Tra i sistemi che rendono possibile la vita, il sistema immunitario è sicuramente uno dei più complessi. Non solo ci sono voluti lunghi anni di ricerca per identificare le cellule e gli organi che garantiscono la sua azione di difesa, contro tutto ciò che può danneggiare il nostro organismo. Ma anche, man mano che, nella seconda parte del secolo scorso, si sono identificate le numerose proteine-recettori legate ai componenti cellulari, ci si è resi conto che il corretto funzionamento del sistema immunitario dipende dall’interazione tra queste molecole. Complessità nella complessità. In questo quadro si inserisce la scoperta dei due scienziati premiati con il Nobel 2018: una terapia anticancro basata sull’«inibizione della regolazione immunitaria negativa» dell’attività dei linfociti T, cellule fondamentali del sistema immunitario.
L’Assemblea dei Nobel riunita al Karolinska Institute ha assegnato il premio Nobel per la Medicina 2018, in parti uguali, a due studiosi del sistema immunitario: l’americano James Patrick Allison e il giapponese Tasuku Honjo «for their discovery of cancer therapy by inhibition of negative immune regulation». In altre parole, i due scienziati hanno scoperto una terapia anticancro basata sulla regolazione (più precisamente sull’inibizione della regolazione immunitaria negativa) dell’attività dei linfociti T, cellule fondamentali del sistema immunitario.

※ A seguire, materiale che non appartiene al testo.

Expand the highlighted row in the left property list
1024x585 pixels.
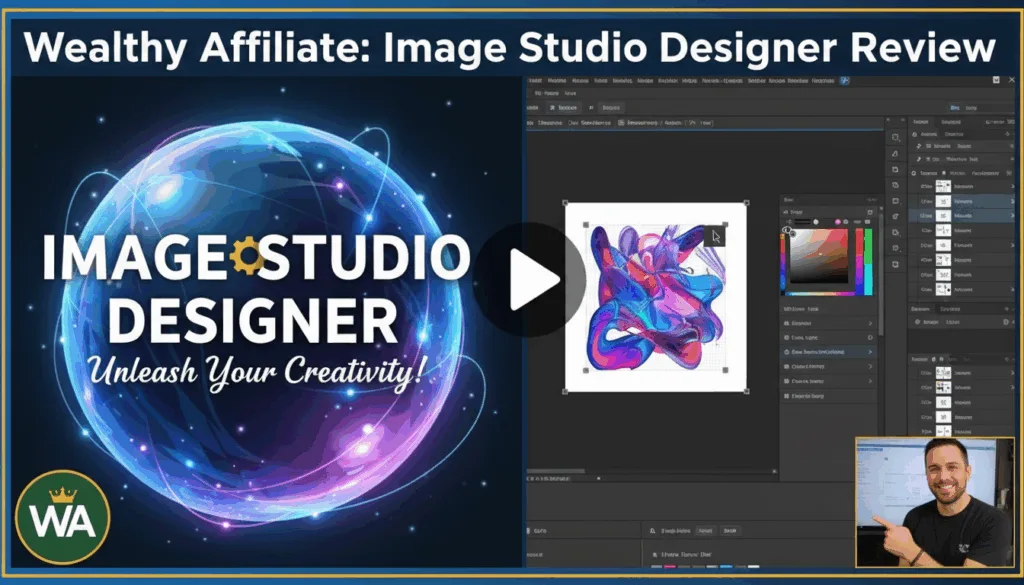click(x=869, y=352)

Allison, texano nato nel 1948, lavora oggi a Houston e a San Francisco in prestigiosi centri di ricerca per la lotta al cancro; Honjo, giapponese nato a Kyoto nel 1942, dirige il Department of Immunology and Genomic Medicine all’Università di Kyoto.
Gli stessi scienziati erano stati premiati, nel 2014, con il premio Tang (premio internazionale fondato per riconoscere e sostenere scoperte innovative nel XXI secolo) nella categoria Biopharmaceutical Science.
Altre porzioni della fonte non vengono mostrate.